Update On the Nebo “Twyst” Flashlight

A little over a year ago I posted a product review of a new flashlight, the Nebo Twyst. I recently got a chance to give it a bit of a torture test and thought it would be a good idea to post an update with what I learned.

Testing Conditions
I work at a farmer's co-op, mainly in the grain elevator but I'll do whatever needs to be done to keep things moving. The location where I work is old; the original concrete bins were poured somewhere around 1919. This means that things have been modified, jury-rigged, repaired, replaced, and added onto for almost a hundred years. Some of the work wasn't very well done and a lot of pieces and parts are worn out, leading to leaks. Corn and soybeans, as well as dust, seep out of small cracks and holes, making a mess and providing plenty of food for vermin.

We recently changed management, and there is now an emphasis on housekeeping that didn't exist for the last twenty years or so. We're cleaning up big messes, and most of the cleaning is underneath grain storage and handling equipment, where access tunnels and “pits” for machinery had accumulated up to 6 feet of spilled grain, which was rotting. Cleaning is done with an industrial vacuum mounted on a modified semi-tractor and lots of water to sluice the mess into the 3 inch vacuum hose.

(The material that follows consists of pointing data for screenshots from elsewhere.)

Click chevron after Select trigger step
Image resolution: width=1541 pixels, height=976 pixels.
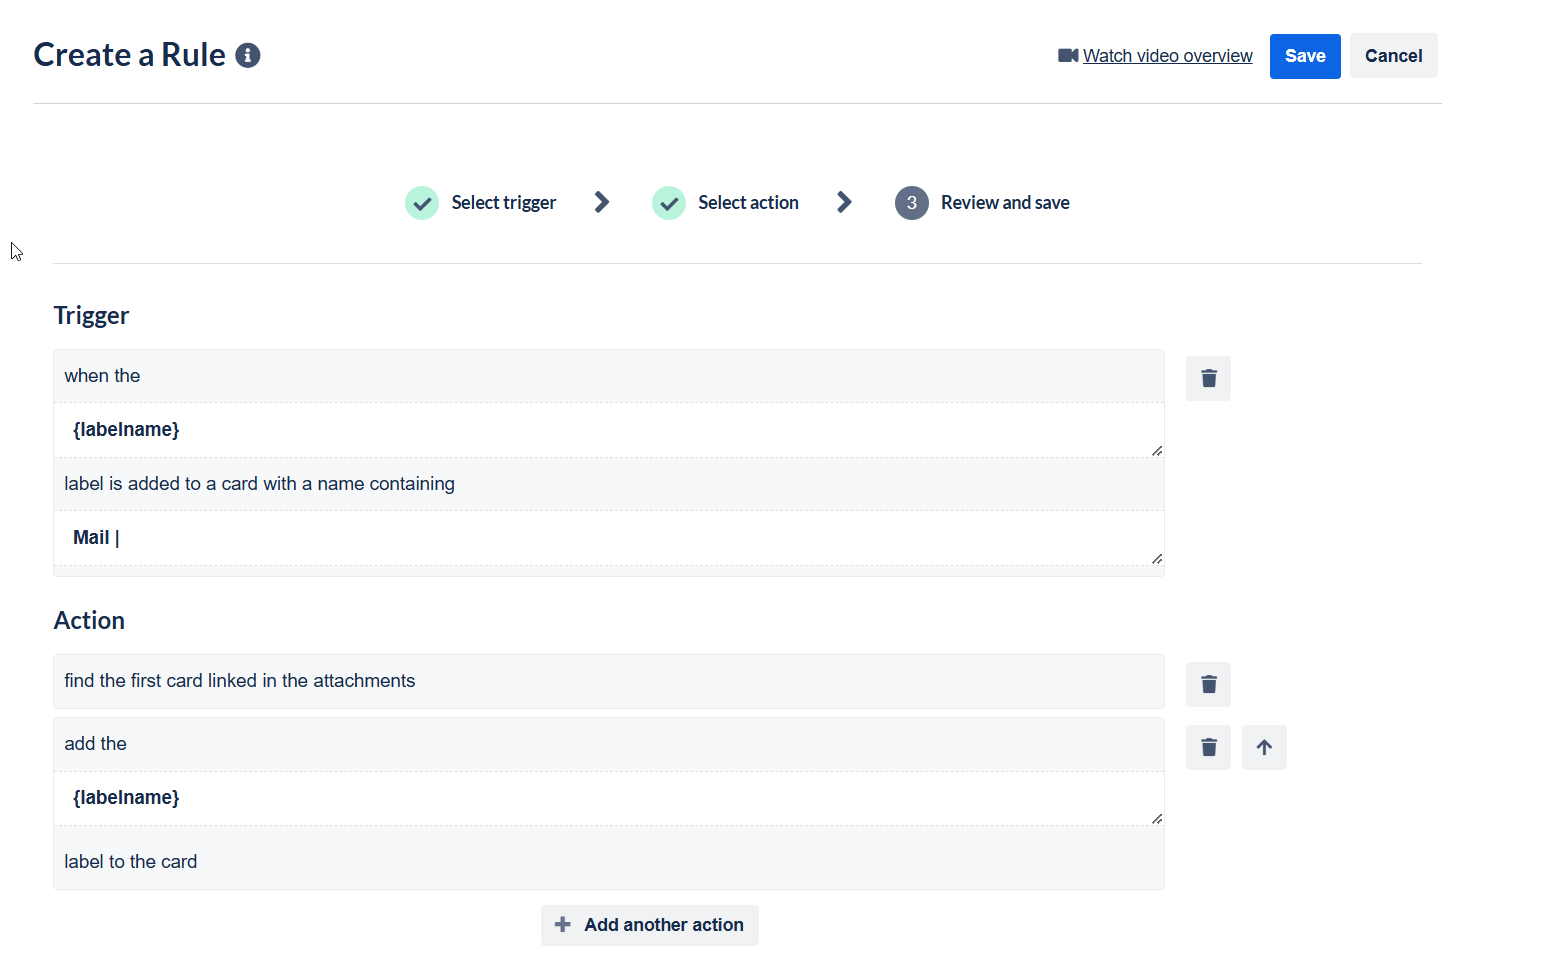[602, 202]
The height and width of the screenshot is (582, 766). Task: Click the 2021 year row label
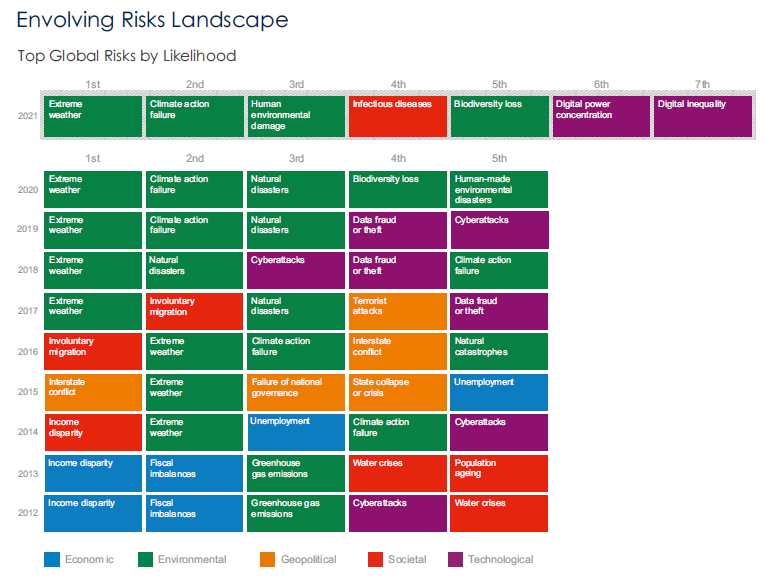point(28,116)

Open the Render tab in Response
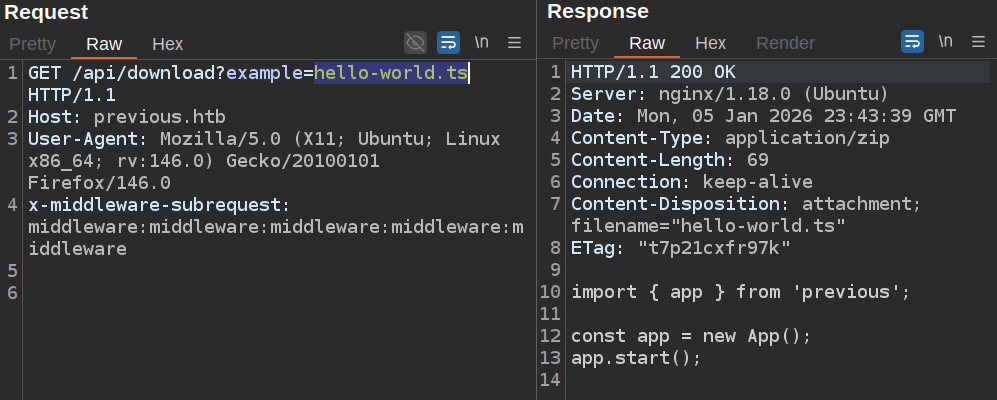point(785,44)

All of that is a description of a hot, wet, dirty, dusty, dark, rat-infested confined space. I spent three full working days underground, with half-hour breaks when the truck got full and had to go dump about twice a day. I had my Nebo Twyst with me and it got used (and slightly abused) but came out still working.

Notable Conditions and Issues

Water-Resistant Construction
I lost track of how many times the light got soaked by the high-pressure wash down hose, and it found its way into standing water a few times as well. I also washed it off every day and gave it a once-over to make sure it was still in good shape. I did have to unscrew the front bezel that holds the glass lens in place and reseat the o-ring there after the light fell once, but no moisture got through the seals. It may not work underwater, but rain or splashing water isn't going to hurt this light.
Rugged Construction
Several times it fell onto rough concrete from 3 to 5 feet above the floor. One of its fold-out legs got bent, but I was able to straighten it out with a hammer and metal bench. The light picked up some scars and dings, but everything still works.

I really enjoyed how bright it is, especially since it was the only source of artificial light we had while 15-20 feet underground in a concrete box with a manhole on top. Most of the spaces we were working in did not have light fixtures, and the few light fixtures we did have were turned off for safety reasons (wash-down hoses and old electrical equipment don't mix). The boss was working with me and he was impressed with it, so there may be one in each company vehicle soon.

Battery Life
The manufacturer claims 4 hours at full power using the main light. I haven't changed batteries in a year, and we were using the main light for at least 5 hours each of the three days we worked (at least 15 hours of non-continuous use). Since this is normally my truck flashlight it gets used infrequently, this was a good chance to test the run-time. I am very impressed with the battery life.

Magnetic Base
Being able to stick the light onto a conveyor or piece of structural steel freed up our hands to work a bit more efficiently. However, neither rust nor thin sheet metal are suitable for holding a magnet, which is why the light sometimes fell.

All in all, this is one of the best flashlights I have ever owned. I've given a few of them away as gifts and they are greatly appreciated once the recipient actually uses it. I highly recommend this light for keeping in your vehicle or tool box, as it's still too heavy to be an EDC light. 

Given this performance, I may have to try out a few other unique lights that Nebo is making in the near future.